マンスリー・レポート No.22 (2002年9月)
活動会員のレポート
  ベトナム人看護師養成支援事業
    徳田 芳弘(元 三菱商事・在ハノイ)

 私は昨年9月から、日本の看護学校受験をめざすベトナム人に、ハノイで日本語を教えています。本事業は1993年11月に厚生省(当時)から事業認可を受けたジェー・エフ・ビーネットワーク協同組合(略称JFB、在東京)が行っているもので、私が教えているのはその7期生です。昨年9月にベトナム医療省の募集に応募した25人に筆記・面接試験をして、15人選抜し授業を開始しました。

 学生は高校を出たばかりの17〜18歳の女子で、皆素直で礼儀正しく、熱心に勉強する姿にまず感心させられました。日本の同世代と比べはるかに純朴で、またこちらへ来る前に教えていた日本の日本語学校の外国人と比べても格段に教えやすく教え甲斐があります。

課題内容 =>
上の本文抜粋で「私は昨年9月から」で始まる段落を、主な事実を残したまま箇条書きに書き直すこと。

データ抜粋 =>
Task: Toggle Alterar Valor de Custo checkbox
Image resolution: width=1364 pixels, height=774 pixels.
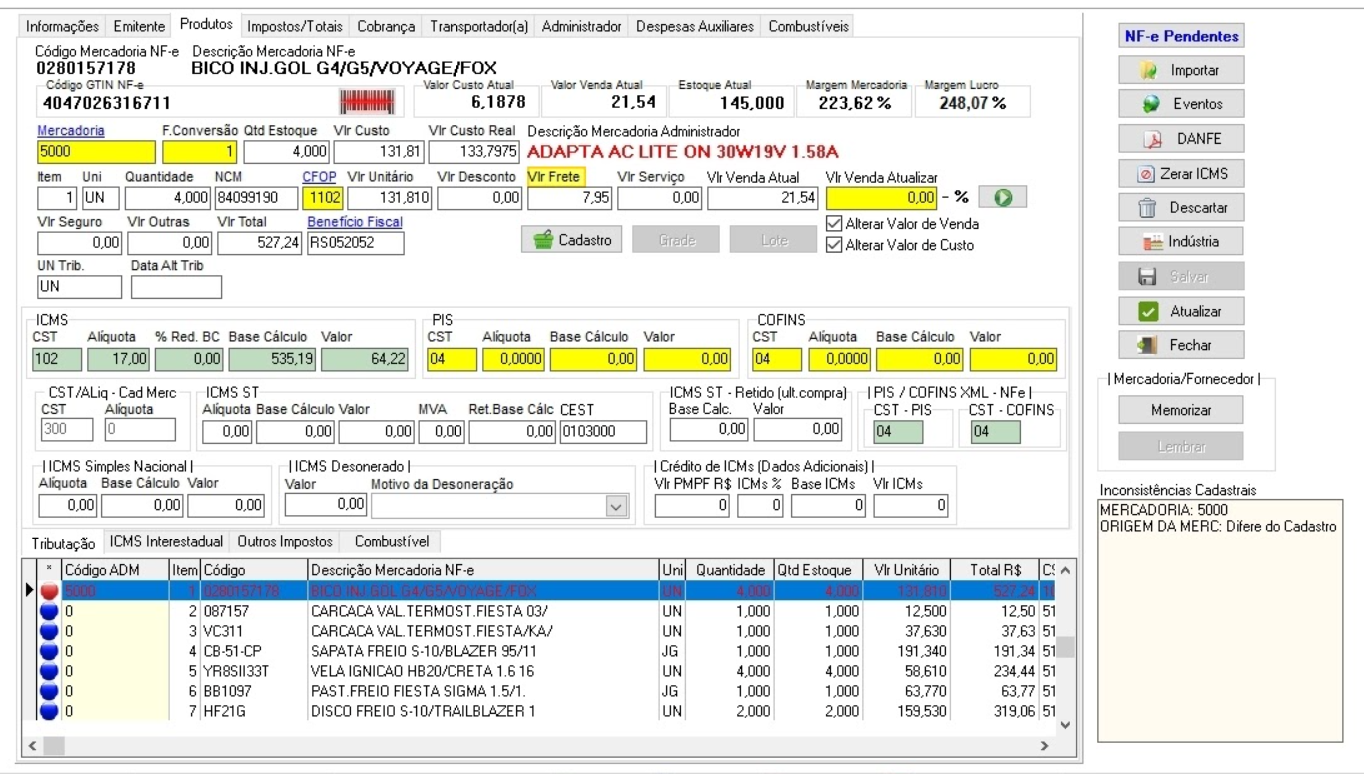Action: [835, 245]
* * *
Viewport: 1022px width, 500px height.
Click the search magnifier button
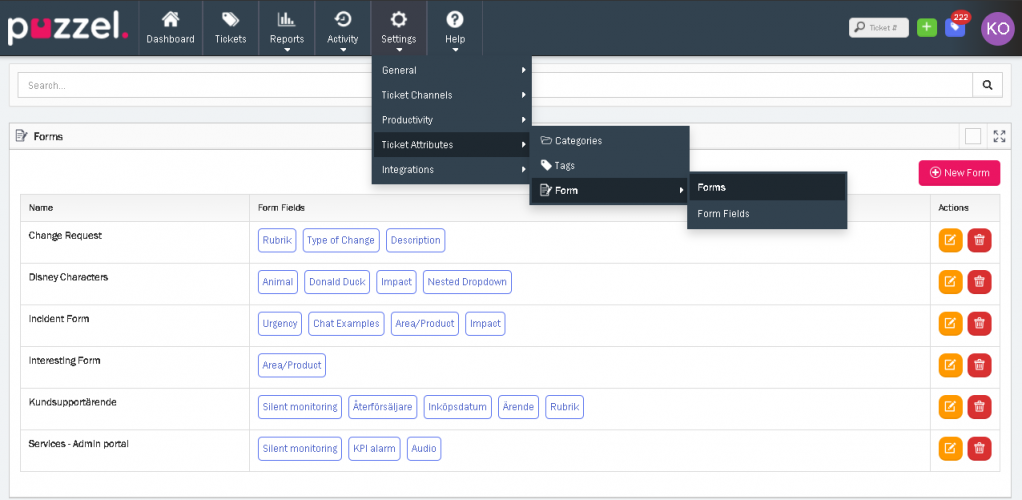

解答 =>
- 筆者は昨年9月から、日本の看護学校受験をめざすベトナム人にハノイで日本語を教えている。
- この事業を行っているのは、ジェー・エフ・ビーネットワーク協同組合(略称JFB、在東京)である。同組合は1993年11月に厚生省(当時)から事業認可を受けた。
- 筆者が教えているのは7期生である。
- 昨年9月、ベトナム医療省の募集に応募した25人に筆記・面接試験を行い、15人を選抜して授業を開始した。